**THE TASK**: Exactly as written, print out each entry in the data, with no pictures.

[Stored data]

--- START ---

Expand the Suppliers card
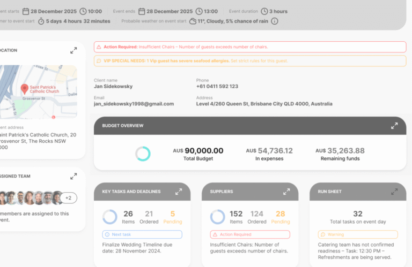The height and width of the screenshot is (267, 412). pos(286,192)
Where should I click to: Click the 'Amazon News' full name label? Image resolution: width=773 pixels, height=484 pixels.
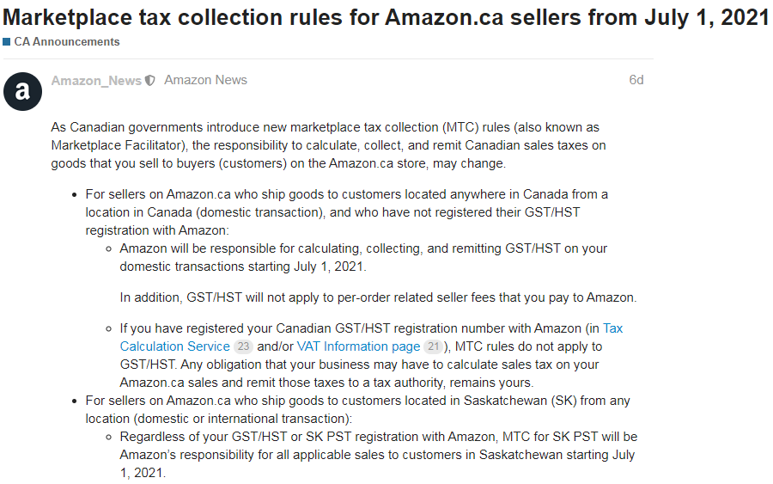tap(205, 80)
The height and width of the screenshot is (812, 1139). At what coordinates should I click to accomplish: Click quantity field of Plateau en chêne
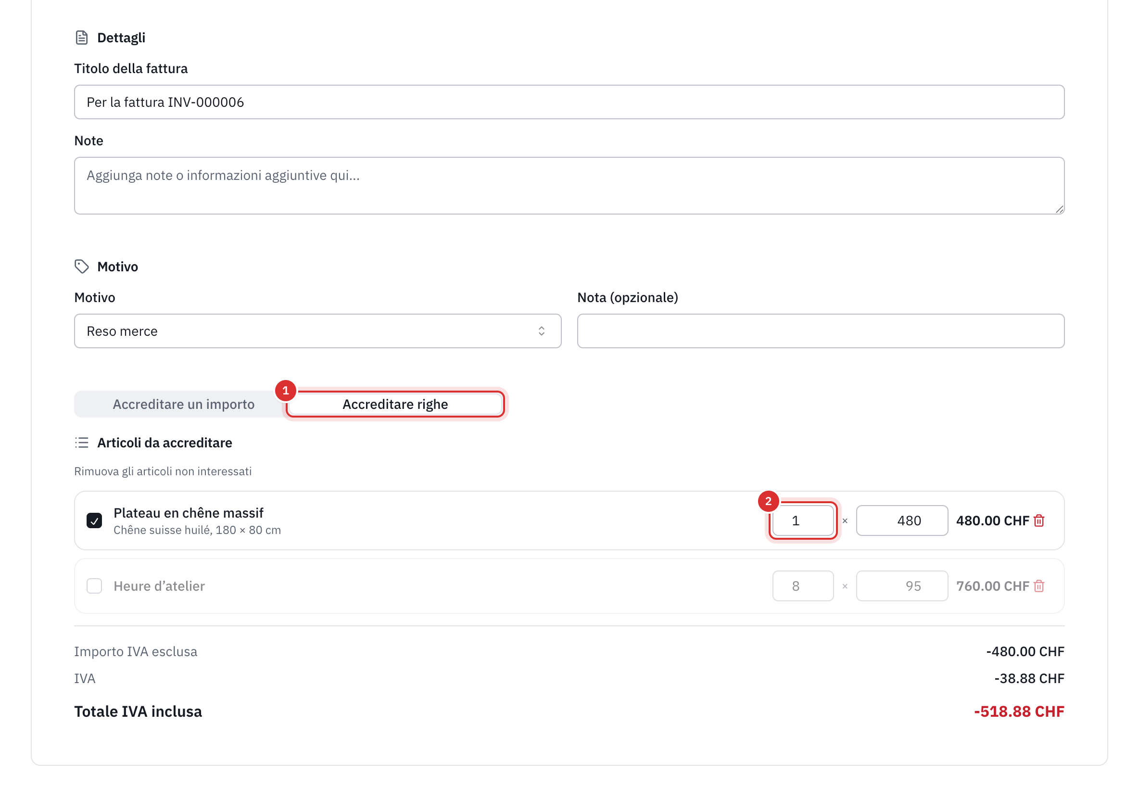pyautogui.click(x=803, y=521)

--- END ---

**REPLY**:
Expand the Suppliers card
The height and width of the screenshot is (267, 412). pos(286,192)
Where should I click to: Click the 'Amazon News' full name label? Image resolution: width=773 pixels, height=484 pixels.
tap(205, 80)
The height and width of the screenshot is (812, 1139). At what coordinates should I click to accomplish: Click quantity field of Plateau en chêne
pyautogui.click(x=803, y=521)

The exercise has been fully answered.